Phenomena at different timescales are nested within each other. Actions taken now have some immediate effects and some that radiate out for decades to come. We are experiencing now consequences of actions set in motion yesterday and decades ago and centuries ago. It will be sure to lead across traditional disciplinary lines. You will have to penetrate their jargon, integrate what they tell you, recognize what they can honestly see through their particular lenses, and discard the distortions that come from the narrowness and incompleteness of their lenses.

Interdisciplinary communication works only if there is a real problem to be solved, and if the representatives from the various disciplines are more committed to solving the problem than being academically correct. Living successfully in a world of complex systems means expanding the horizons of caring. There are moral reasons for doing that, and systems thinking provides the practical reasons to back up the moral ones.

The real system is interconnected. No part of the human race is separate either from other human beings or from the global ecosystem. As with everything else about systems, most people already know the interconnections that make moral and practical rules turn out to be the same rules. They just have to bring themselves to believe what they know. It is non-linear, turbulent, and chaotic. It spends its time in transient behaviour on its way somewhere else, not in mathematically neat equilibria.


It self-organizes and evolves. It creates diversity, not uniformity. Only part of us, a part that has emerged recently, designs buildings as boxes with uncompromising straight lines and flat surfaces. Another part of us recognizes instinctively that nature designs in fractals, with intriguing detail on every scale from the microscopic to the macroscopic.

Examples of bad behaviour are held up, magnified by the media, affirmed by the culture, as typical. Just what you would expect. The far more numerous examples of human goodness are barely noticed.

They are Not News. Fewer actions are taken to affirm and. The guidelines listed above are particularly useful as they are expressed in a language that gives you a flavour of the subtlety of human interactions in multi-stakeholder dialogues and culture change processes.

Rather than using hard systems language, Meadows uses a more poetic way to remind us of a few key attitudes and practices that can help us to step out of our own way and let the wisdom of the group guide the process of finding more sustainable solutions.

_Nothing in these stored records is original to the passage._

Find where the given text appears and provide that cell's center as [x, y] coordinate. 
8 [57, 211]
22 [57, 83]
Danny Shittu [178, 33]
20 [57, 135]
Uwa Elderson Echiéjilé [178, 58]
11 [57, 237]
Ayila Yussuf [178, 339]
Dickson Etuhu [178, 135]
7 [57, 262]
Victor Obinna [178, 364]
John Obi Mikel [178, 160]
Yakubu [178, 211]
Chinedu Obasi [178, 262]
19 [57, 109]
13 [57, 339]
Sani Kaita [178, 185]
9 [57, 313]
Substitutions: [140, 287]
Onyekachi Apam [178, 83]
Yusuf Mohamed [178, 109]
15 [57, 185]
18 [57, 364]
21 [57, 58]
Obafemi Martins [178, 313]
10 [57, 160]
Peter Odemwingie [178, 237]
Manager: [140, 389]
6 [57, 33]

The short paper offers a list of different points of intervention in a system based on a whole systems perspective. In it Donella makes the crucially important point that the most transformative and effective leverage points are addressed by acting at the level of paradigm-change, by addressing the culture change that would shift the dominant believes about the system.

Even doneola effective, according to Meadows, is the ability to transcend paradigms and acknowledge the wisdom that diverse, possibly even conflicting perspectives can bring to a situation in full recognition that each paradigm also brings with it, its own limitations and blind spots.

Daniel Christian Wahl works internationally as a consultant and educator in regenerative development, whole systems design, and transformative innovation. He holds degrees in biology Univ. His book Designing Regenerative Culturespublished by Triarchy Press in the UK in Mayhas already donnella international acclaim, and his blog on Medium has a large international following. Sign in Get started.